On 02/07/15 14:58, Neil Roberts wrote:
Davin McCall<dav...@davmac.org>  writes:

I actually had thought about this, but technically, you can only use
unions for type aliasing if you perform all accesses (that are not to
the 'active' member) through the union. All the list processing code
that iterates through all the nodes including the tail sentinel would
*technically* still have an aliasing problem, because it doesn't go
through the exec_list structure at all (though in practice, I don't
think it would ever manifest in as an issue in the compiled code).
I don't think it matters that the list iterating code doesn't use
exec_list. If something modifies the list pointers through an exec_node
then the compiler will know that that potentially aliases the pointers
in an exec_list because the pointers in exec_list are also wrapped in an
exec_node.

This is why "in practice, I don't think it would ever manifest as an issue in the compiled code". But from a purely theoretical standpoint, the fact that the list iteration code will access both the head sentinel and tail sentinel struct exec_node without going through the union is an issue.

With your patch there is no type aliasing at all and the
union modification doesn't alter that.

If by 'type aliasing' you mean that an object is accessed through two different types (i.e. type punning), then: The union modification *does* alter that - since there would be two anonymous structs which are punned via the union.

See the GCC documentation on the matter at: https://gcc.gnu.org/onlinedocs/gcc/Optimize-Options.html#Type-punning - "... type-punning is allowed, provided the memory is accessed through the union type".

In practice, as I say, it would almost certainly come out ok if you did what you've suggested.

Why must all accesses go through the union?
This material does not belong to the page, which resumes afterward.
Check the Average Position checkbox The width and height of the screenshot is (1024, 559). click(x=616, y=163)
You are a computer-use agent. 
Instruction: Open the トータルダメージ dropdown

Consider the case:

      int someMethod(float *f, int *i) {
          *f = 4.0;    // LINE A
          int a = *i;   // LINE B
          return a;
      }

If I had some union 'u' with { float ff; int ii; } then I could call
the above method, even if it was in a different module, with:

      someMethod(&u.ff, &u.ii).

Now, that would mean that the compiler would not be allowed to
re-order LINE A and LINE B. But as I said, someMethod might be in a
different module, where the compiler does not know that 'i' and 'f'
point to members of the same union. In that case it assumes that 'i'
and 'f' don't alias. Compare that to:

      int someMethod(union u *a, union u *b)
      {
          u->ff = 4.0;
          int a = u->ii;
          return a;
      }

In this version, accesses are through the union, and the compiler
knows that they potentially alias.
I don't think this example is relevant in this case because all of the
relevant members of the union I suggested are the same type (struct
exec_node). There is no type aliasing.

Any reference to a member in one of the anonymous structs can in fact alias the other anonymous struct (which is a different type) and its members.
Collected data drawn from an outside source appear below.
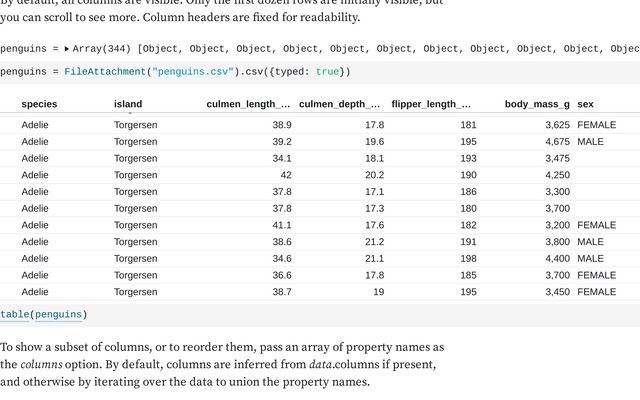Open the 'table' reference in the code cell
This screenshot has width=640, height=400.
(15, 314)
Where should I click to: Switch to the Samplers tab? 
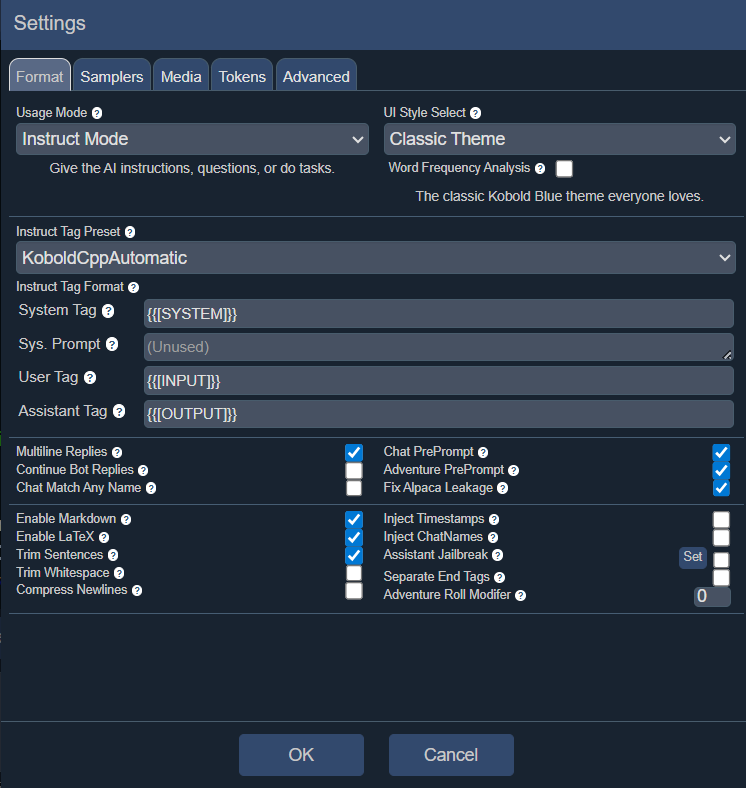112,77
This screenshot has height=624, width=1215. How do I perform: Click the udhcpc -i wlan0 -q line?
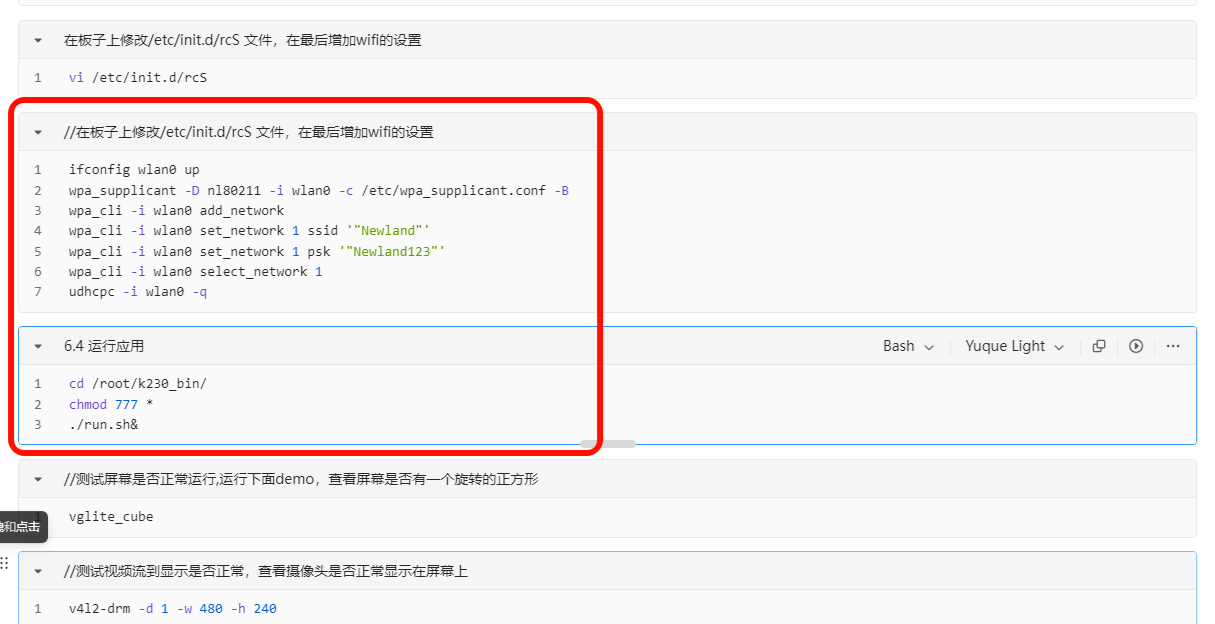pyautogui.click(x=138, y=292)
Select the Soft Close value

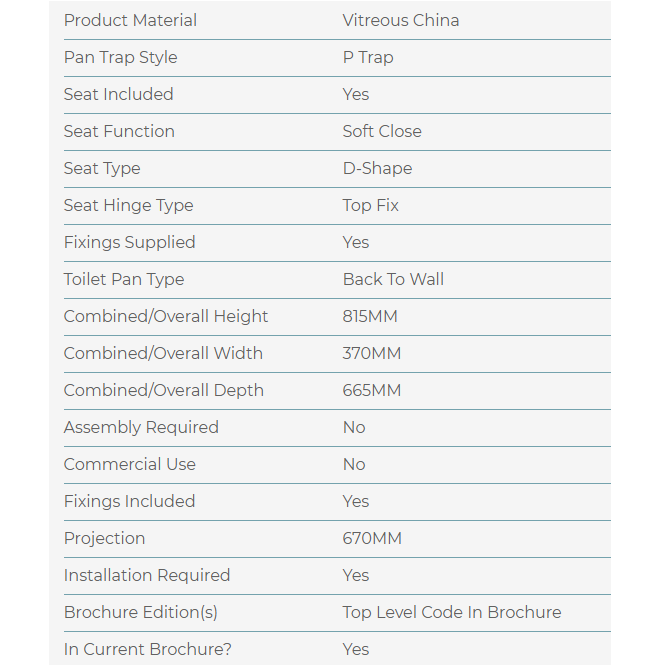(x=382, y=131)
Maybe a hypothetical problem with this sort of use could be if you had a
function like this:

struct exec_node *
some_method(struct exec_node *a,
             struct exec_node *b)
{
    a->prev = &something;
    b->next = &something_else;
    return a->prev;
}

If you called this with the head and tail sentinels then the compiler
won't know that a->prev and b->next alias each other so it might return
&something instead of &something_else. However in practice for this use
case the only part that is aliased is a NULL pointer that is never
written to so I don't think it would actually matter.

I agree that it is unlikely to matter in practice; I'm just not sure that dicing with the language rules is a good idea (I mean, is it really worth resolving the aliasing violation issue by introducing a different kind of aliasing violation which we think won't trip up the compiler?) - and it's not necessary, in this case, even if it was worthwhile to avoid increasing the size of the exec_list structure (see my V2 patch).